Para no encerrarse, el Ejecutivo no cuestionó el nivel salarial del sector, pero plantó la duda sobre el rendimiento de los educadores al advertir que los chicos y chicas se ubican en un nivel de performance académica por debajo de los establecimientos provinciales, incluso aquellos de la misma zona.

Como se había anticipado, el recorte se venía venir y se aplicará en los recursos que llaman “ociosos”. Es decir, los maestros en tareas pasivas que no cumplen ningún servicio, pero cobran su sueldo sin prestar servicios. Como adelantó este medio, el proyecto que ayer tomó estado parlamentario en el Concejo propone reconvertir a otra categoría del escalafón al docente que sea impedido de cumplir con su función. Esto sucederá con los agentes con menos de 20 años de antigüedad.

Por otra parte, la norma propone limitar los adicionales del 20% por ubicación de la escuela, universales por supuesto. Aunque eleva al 30% el plus a los educadores que efectivamente se desempeñen en zonas vulnerables de la ciudad.

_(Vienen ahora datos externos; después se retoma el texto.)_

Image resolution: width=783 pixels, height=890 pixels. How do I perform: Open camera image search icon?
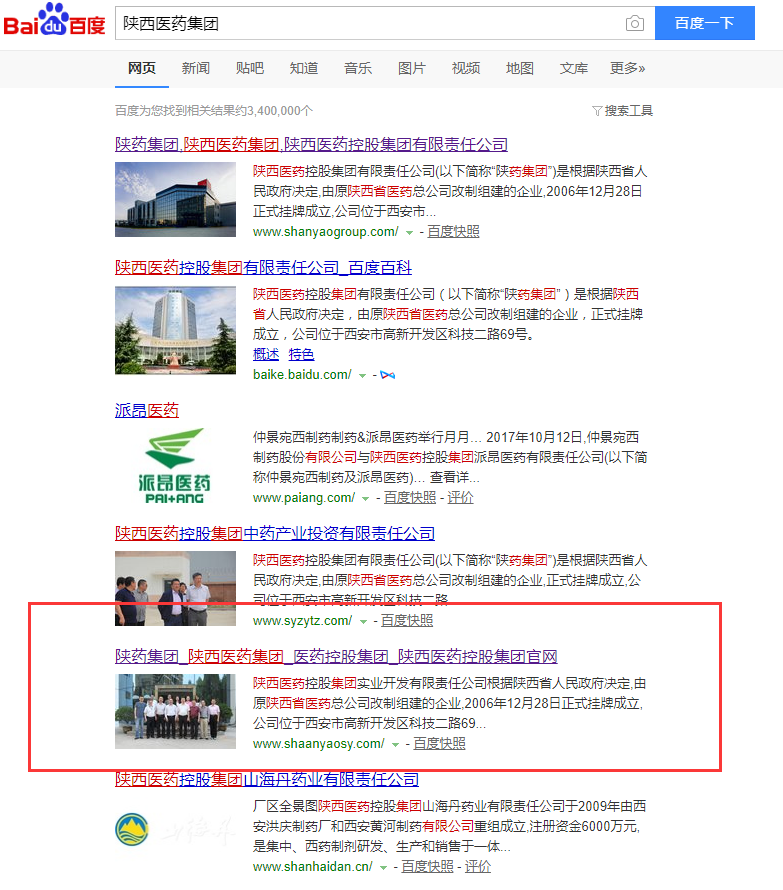point(634,23)
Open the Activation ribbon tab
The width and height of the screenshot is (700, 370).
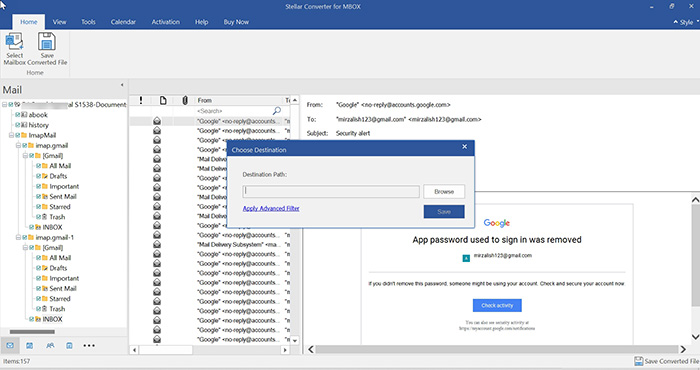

El régimen de suplencias también se verá afectado para evitar pagar dos o tres sueldos por el mismo cargo. También, restringe el concepto de “docente” alcanzado por el régimen laboral vigente. Quitan de la normativa a aquellos “colaboradores” que no actúan de manera directa en los procesos formativos de los alumnos.

Rechazo y defensa

Naturalmente, el Suoem desmintió la información que puso en circulación el Ejecutivo. Pero la reacción no tardó en asomar en las filas de la UCR. El diputado nacional Diego Mestre defendió el sistema educativo municipal, fundado durante la intendencia de su padre, Ramón B. Mestre. “Apostar por la educación es invertir en nuestro futuro. No importa quién gobierne la ciudad, la defensa de la educación debe ser una política del estado municipal siempre. Es parte de nuestro activo, no de nuestro pasivo como nos intenta hacer ver el actual intendente”, fustigó.

Ahora la batalla se trasladará al Concejo. “Todas estas medidas tienden a dotar de racionalidad al Estado. No busca atacar derechos salariales, ni afectar las tareas que efectivamente se prestan en nuestras escuelas. Es buscar que la inversión que hoy tiene la Municipalidad de Córdoba en educación, vaya a donde tiene que ir, es decir al mejoramiento edilicio, y a la calidad educativa”, uno de los fundamentos del proyecto que se tratará en comisión desde la semana que viene.